Cuando era pequeña quería tener una casa en un árbol. Me daban miedo las alturas, pero quería tener una posición privilegiada desde donde no perderme ningún detalle de todo cuanto pasara a mi alrededor. Me daba miedo trepar por el tronco, de hecho era especialmente "patosa" ya acababa con las rodillas y el orgullo heridos tras cada intento. Una vez arriba, me invadía el miedo al necesario descenso (siempre he sufrido de "miedos anticipatorios", una triste herencia familiar asociado a nuestro carácter ansioso e inseguro) pero ello no me impedía plantearme el reto cada vez que salía a jugar a la huerta (porque era una huerta, lo suyo hubiera sido un pequeño jardín, pero mi padre, siempre pragmático, decidió que los tomates y las habichuelas estaban más ricas que las rosas y geranios, así que donde todos nuestros vecinos plantaban "la planta del dinero" mi padre optimizaba con una mata de pimientos morrones, que era menos "esotérico" pero a corto plazo muchísimo más sabroso.
Ahora he crecido. En el sentido más amplio de la palabra. Aquella muchacha alta y espigada parece ahora mucho más bajita y rellenita... Pero sigo deseando vivir por las alturas igualmente. Y, en cierta manera, tengo mi "casa del árbol". No subo todos los días, pero de vez en cuando dejo los tacones en el suelo y me enfilo por las alturas. Sigo necesitando un ratito para jugar. Para tomar distancia de la realidad a ras de suelo, y mirarlo todo desde otra perspectiva. Entonces me paro a pensar en cómo me veo a mi misma desde ahí. Y no siempre me gusta lo que veo. Creo que es necesario distanciarse de lo cotidiano, y tomar un momento para pensar. Ello invita a la autorreflexión, a la autocrítica. Y a veces también a relativizarlo todo, y pensar que lo que desde abajo parece muy, muy grande e importante, y pesa como una losa.... desde la casita del árbol parece mucho más insignificante, y absolutamente superable.

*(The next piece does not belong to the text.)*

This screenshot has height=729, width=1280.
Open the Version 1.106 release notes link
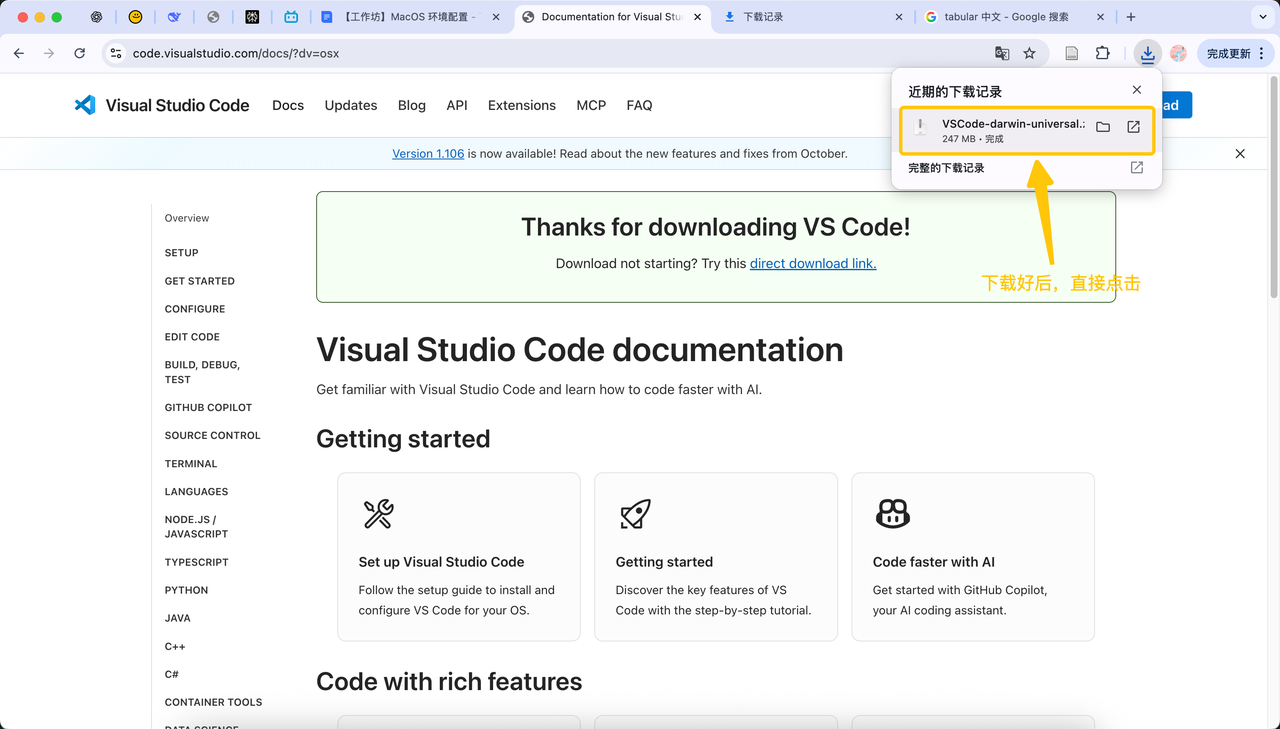428,154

Os invito a todos a subir a ella, pero de uno en uno, eh? que está construida a base de unas tristes maderas recicladas, algún clavo oxidado y un montón de retales de sueños aún por cumplir. Nos llevamos una chocolatina, unos prismáticos y una jarra de "tang". Lo siento, ya sé que hoy llevaríamos un "Acuarius" pero es que mi casita del árbol sigue anclada en los años 80, y entonces merendábamos pan "bimbo" con mantequilla y chocolate y mucho, mucho tang... que además de ser lo que hoy llamaríamos "calorías vacías" y un montón de colorantes... tampoco estaba tan bueno, pero en fin... eran otros tiempos.

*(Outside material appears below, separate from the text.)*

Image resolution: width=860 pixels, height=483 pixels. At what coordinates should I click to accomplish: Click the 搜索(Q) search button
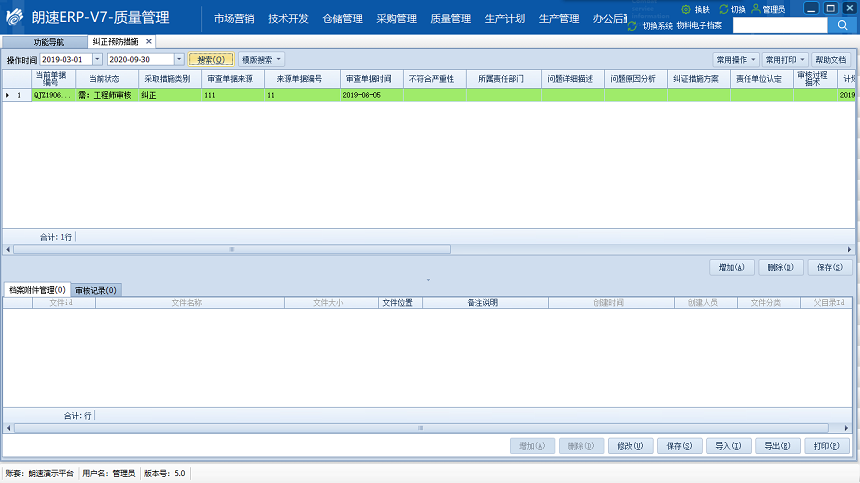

Y nos miramos a nosotros mismos, agobiados por el trabajo, por nuestras parejas, por nuestros hijos, por nuestros padres y suegros, por las facturas pendientes, por los kilitos de más, por la crisis que no sé si será o no será pero cuesta un ojo de la cara llenar el puñetero depósito... y nos dedicamos a tirarle piñas al insoportable de nuestro jefe e imitamos a un búho y le damos un susto a alguien que pase tranquilo y confiado... y nos rompemos las medias al bajar, y nos ensuciamos de savia de pino, que no se va después ni con agua caliente -como el Laporta del Barça- y nos echamos unas risas, como cuando éramos niños... y luego bajamos a ras de suelo a seguir cada uno con lo suyo. Pero un poco más felices.